A word-for-word repetition of all the entries is needed.

▸ Stored items:
◇ ◇ ◇ ◇

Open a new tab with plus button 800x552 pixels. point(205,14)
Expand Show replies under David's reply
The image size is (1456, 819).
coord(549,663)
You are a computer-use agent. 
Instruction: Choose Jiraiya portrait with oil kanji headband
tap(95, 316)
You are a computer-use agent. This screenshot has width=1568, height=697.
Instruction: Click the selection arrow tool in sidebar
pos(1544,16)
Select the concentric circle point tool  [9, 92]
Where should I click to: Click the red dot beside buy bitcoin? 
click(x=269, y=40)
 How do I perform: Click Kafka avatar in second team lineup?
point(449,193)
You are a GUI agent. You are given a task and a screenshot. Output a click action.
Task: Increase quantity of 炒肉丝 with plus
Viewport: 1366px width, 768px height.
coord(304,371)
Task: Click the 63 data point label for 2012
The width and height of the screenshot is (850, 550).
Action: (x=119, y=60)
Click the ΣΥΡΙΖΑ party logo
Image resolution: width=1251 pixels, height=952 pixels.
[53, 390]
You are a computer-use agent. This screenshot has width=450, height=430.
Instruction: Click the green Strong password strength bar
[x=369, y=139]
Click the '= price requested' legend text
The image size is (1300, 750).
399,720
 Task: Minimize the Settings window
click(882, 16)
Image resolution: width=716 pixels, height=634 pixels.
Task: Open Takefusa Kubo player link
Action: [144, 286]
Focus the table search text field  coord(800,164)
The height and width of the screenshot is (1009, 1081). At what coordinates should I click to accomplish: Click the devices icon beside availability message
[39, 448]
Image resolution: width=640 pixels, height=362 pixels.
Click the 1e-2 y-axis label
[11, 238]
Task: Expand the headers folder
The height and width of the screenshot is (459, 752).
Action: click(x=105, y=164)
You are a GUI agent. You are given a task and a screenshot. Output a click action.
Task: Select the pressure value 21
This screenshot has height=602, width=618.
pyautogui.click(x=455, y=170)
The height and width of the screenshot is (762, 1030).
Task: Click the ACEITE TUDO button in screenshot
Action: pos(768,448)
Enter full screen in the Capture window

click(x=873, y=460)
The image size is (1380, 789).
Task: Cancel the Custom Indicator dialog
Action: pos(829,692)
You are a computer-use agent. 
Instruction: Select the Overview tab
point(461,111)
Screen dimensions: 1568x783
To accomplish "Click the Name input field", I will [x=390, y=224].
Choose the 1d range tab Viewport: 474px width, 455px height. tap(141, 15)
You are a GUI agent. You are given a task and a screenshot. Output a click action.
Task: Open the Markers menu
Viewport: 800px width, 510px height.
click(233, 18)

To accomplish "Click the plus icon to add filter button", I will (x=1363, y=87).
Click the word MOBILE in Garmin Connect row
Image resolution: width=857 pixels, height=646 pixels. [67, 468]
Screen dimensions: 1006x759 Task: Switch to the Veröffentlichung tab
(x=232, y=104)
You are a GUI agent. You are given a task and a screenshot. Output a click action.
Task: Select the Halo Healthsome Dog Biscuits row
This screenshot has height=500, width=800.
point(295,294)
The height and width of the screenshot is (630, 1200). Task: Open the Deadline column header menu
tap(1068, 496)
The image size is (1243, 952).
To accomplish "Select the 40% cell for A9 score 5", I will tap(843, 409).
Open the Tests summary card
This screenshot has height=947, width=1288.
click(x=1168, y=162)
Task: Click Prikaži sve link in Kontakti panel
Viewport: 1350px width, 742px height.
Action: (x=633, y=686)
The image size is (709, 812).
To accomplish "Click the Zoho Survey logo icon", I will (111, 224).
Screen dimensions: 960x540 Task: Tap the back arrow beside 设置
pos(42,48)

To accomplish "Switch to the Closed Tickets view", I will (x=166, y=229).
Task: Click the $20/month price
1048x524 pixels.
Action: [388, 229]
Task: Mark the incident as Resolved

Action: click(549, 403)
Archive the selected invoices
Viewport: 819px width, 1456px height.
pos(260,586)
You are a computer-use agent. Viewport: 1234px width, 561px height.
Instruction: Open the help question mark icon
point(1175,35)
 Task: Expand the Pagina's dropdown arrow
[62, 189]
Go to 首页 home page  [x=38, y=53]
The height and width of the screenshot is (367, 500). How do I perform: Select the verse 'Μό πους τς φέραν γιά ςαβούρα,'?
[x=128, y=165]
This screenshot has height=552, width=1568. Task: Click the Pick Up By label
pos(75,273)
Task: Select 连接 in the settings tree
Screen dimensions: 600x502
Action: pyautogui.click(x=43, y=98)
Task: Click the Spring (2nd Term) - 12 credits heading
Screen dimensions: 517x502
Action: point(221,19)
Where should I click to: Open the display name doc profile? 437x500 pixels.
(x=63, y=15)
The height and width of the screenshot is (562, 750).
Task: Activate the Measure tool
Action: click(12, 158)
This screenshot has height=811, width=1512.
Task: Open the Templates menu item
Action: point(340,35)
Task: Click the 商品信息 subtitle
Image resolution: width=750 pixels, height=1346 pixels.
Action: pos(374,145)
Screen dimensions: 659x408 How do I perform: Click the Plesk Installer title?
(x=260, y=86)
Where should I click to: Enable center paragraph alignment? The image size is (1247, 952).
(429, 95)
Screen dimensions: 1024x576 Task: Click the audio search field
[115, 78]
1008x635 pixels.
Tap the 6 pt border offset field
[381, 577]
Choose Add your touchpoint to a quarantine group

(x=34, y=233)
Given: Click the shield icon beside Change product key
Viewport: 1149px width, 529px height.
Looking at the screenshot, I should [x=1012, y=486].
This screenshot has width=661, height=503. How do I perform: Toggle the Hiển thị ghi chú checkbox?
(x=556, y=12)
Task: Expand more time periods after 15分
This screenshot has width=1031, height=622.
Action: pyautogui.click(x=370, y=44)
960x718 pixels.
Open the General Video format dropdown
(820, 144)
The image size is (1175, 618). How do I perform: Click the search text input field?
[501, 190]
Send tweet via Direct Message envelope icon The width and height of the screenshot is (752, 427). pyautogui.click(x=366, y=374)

◇ ◇ ◇ ◇

▸ THE ANSWER:
Open a new tab with plus button 800x552 pixels. point(205,14)
Expand Show replies under David's reply
The image size is (1456, 819).
coord(549,663)
You are a computer-use agent. 
Instruction: Choose Jiraiya portrait with oil kanji headband
tap(95, 316)
You are a computer-use agent. This screenshot has width=1568, height=697.
Instruction: Click the selection arrow tool in sidebar
pos(1544,16)
Select the concentric circle point tool  [9, 92]
Where should I click to: Click the red dot beside buy bitcoin? 
click(x=269, y=40)
 How do I perform: Click Kafka avatar in second team lineup?
point(449,193)
You are a GUI agent. You are given a task and a screenshot. Output a click action.
Task: Increase quantity of 炒肉丝 with plus
Viewport: 1366px width, 768px height.
coord(304,371)
Task: Click the 63 data point label for 2012
The width and height of the screenshot is (850, 550).
Action: (x=119, y=60)
Click the ΣΥΡΙΖΑ party logo
Image resolution: width=1251 pixels, height=952 pixels.
[53, 390]
You are a computer-use agent. This screenshot has width=450, height=430.
Instruction: Click the green Strong password strength bar
[x=369, y=139]
Click the '= price requested' legend text
The image size is (1300, 750).
399,720
 Task: Minimize the Settings window
click(882, 16)
Image resolution: width=716 pixels, height=634 pixels.
Task: Open Takefusa Kubo player link
Action: [144, 286]
Focus the table search text field  coord(800,164)
The height and width of the screenshot is (1009, 1081). At what coordinates should I click to accomplish: Click the devices icon beside availability message
[39, 448]
Image resolution: width=640 pixels, height=362 pixels.
Click the 1e-2 y-axis label
[11, 238]
Task: Expand the headers folder
The height and width of the screenshot is (459, 752).
Action: click(x=105, y=164)
You are a GUI agent. You are given a task and a screenshot. Output a click action.
Task: Select the pressure value 21
This screenshot has height=602, width=618.
pyautogui.click(x=455, y=170)
The height and width of the screenshot is (762, 1030).
Task: Click the ACEITE TUDO button in screenshot
Action: pos(768,448)
Enter full screen in the Capture window

click(x=873, y=460)
The image size is (1380, 789).
Task: Cancel the Custom Indicator dialog
Action: pos(829,692)
You are a computer-use agent. 
Instruction: Select the Overview tab
point(461,111)
Screen dimensions: 1568x783
To accomplish "Click the Name input field", I will [x=390, y=224].
Choose the 1d range tab Viewport: 474px width, 455px height. tap(141, 15)
You are a GUI agent. You are given a task and a screenshot. Output a click action.
Task: Open the Markers menu
Viewport: 800px width, 510px height.
click(233, 18)

To accomplish "Click the plus icon to add filter button", I will (x=1363, y=87).
Click the word MOBILE in Garmin Connect row
Image resolution: width=857 pixels, height=646 pixels. [67, 468]
Screen dimensions: 1006x759 Task: Switch to the Veröffentlichung tab
(x=232, y=104)
You are a GUI agent. You are given a task and a screenshot. Output a click action.
Task: Select the Halo Healthsome Dog Biscuits row
This screenshot has height=500, width=800.
point(295,294)
The height and width of the screenshot is (630, 1200). Task: Open the Deadline column header menu
tap(1068, 496)
The image size is (1243, 952).
To accomplish "Select the 40% cell for A9 score 5", I will tap(843, 409).
Open the Tests summary card
This screenshot has height=947, width=1288.
click(x=1168, y=162)
Task: Click Prikaži sve link in Kontakti panel
Viewport: 1350px width, 742px height.
Action: (x=633, y=686)
The image size is (709, 812).
To accomplish "Click the Zoho Survey logo icon", I will (111, 224).
Screen dimensions: 960x540 Task: Tap the back arrow beside 设置
pos(42,48)

To accomplish "Switch to the Closed Tickets view", I will (x=166, y=229).
Task: Click the $20/month price
1048x524 pixels.
Action: [388, 229]
Task: Mark the incident as Resolved

Action: click(549, 403)
Archive the selected invoices
Viewport: 819px width, 1456px height.
pos(260,586)
You are a computer-use agent. Viewport: 1234px width, 561px height.
Instruction: Open the help question mark icon
point(1175,35)
 Task: Expand the Pagina's dropdown arrow
[62, 189]
Go to 首页 home page  [x=38, y=53]
The height and width of the screenshot is (367, 500). How do I perform: Select the verse 'Μό πους τς φέραν γιά ςαβούρα,'?
[x=128, y=165]
This screenshot has height=552, width=1568. Task: Click the Pick Up By label
pos(75,273)
Task: Select 连接 in the settings tree
Screen dimensions: 600x502
Action: pyautogui.click(x=43, y=98)
Task: Click the Spring (2nd Term) - 12 credits heading
Screen dimensions: 517x502
Action: point(221,19)
Where should I click to: Open the display name doc profile? 437x500 pixels.
(x=63, y=15)
The height and width of the screenshot is (562, 750).
Task: Activate the Measure tool
Action: click(12, 158)
This screenshot has height=811, width=1512.
Task: Open the Templates menu item
Action: point(340,35)
Task: Click the 商品信息 subtitle
Image resolution: width=750 pixels, height=1346 pixels.
Action: pos(374,145)
Screen dimensions: 659x408 How do I perform: Click the Plesk Installer title?
(x=260, y=86)
Where should I click to: Enable center paragraph alignment? The image size is (1247, 952).
(429, 95)
Screen dimensions: 1024x576 Task: Click the audio search field
[115, 78]
1008x635 pixels.
Tap the 6 pt border offset field
[381, 577]
Choose Add your touchpoint to a quarantine group

(x=34, y=233)
Given: Click the shield icon beside Change product key
Viewport: 1149px width, 529px height.
Looking at the screenshot, I should [x=1012, y=486].
This screenshot has width=661, height=503. How do I perform: Toggle the Hiển thị ghi chú checkbox?
(x=556, y=12)
Task: Expand more time periods after 15分
This screenshot has width=1031, height=622.
Action: pyautogui.click(x=370, y=44)
960x718 pixels.
Open the General Video format dropdown
(820, 144)
The image size is (1175, 618). How do I perform: Click the search text input field?
[501, 190]
Send tweet via Direct Message envelope icon The width and height of the screenshot is (752, 427). pyautogui.click(x=366, y=374)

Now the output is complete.